## Exercise aim
Your answer must be the full listing, reproduced word for word.
Extracted data START
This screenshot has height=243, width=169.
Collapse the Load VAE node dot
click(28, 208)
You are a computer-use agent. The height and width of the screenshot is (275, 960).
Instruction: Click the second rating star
Extracted data END
## Response for this exercise
This screenshot has height=243, width=169.
Collapse the Load VAE node dot
click(28, 208)
You are a computer-use agent. The height and width of the screenshot is (275, 960).
Instruction: Click the second rating star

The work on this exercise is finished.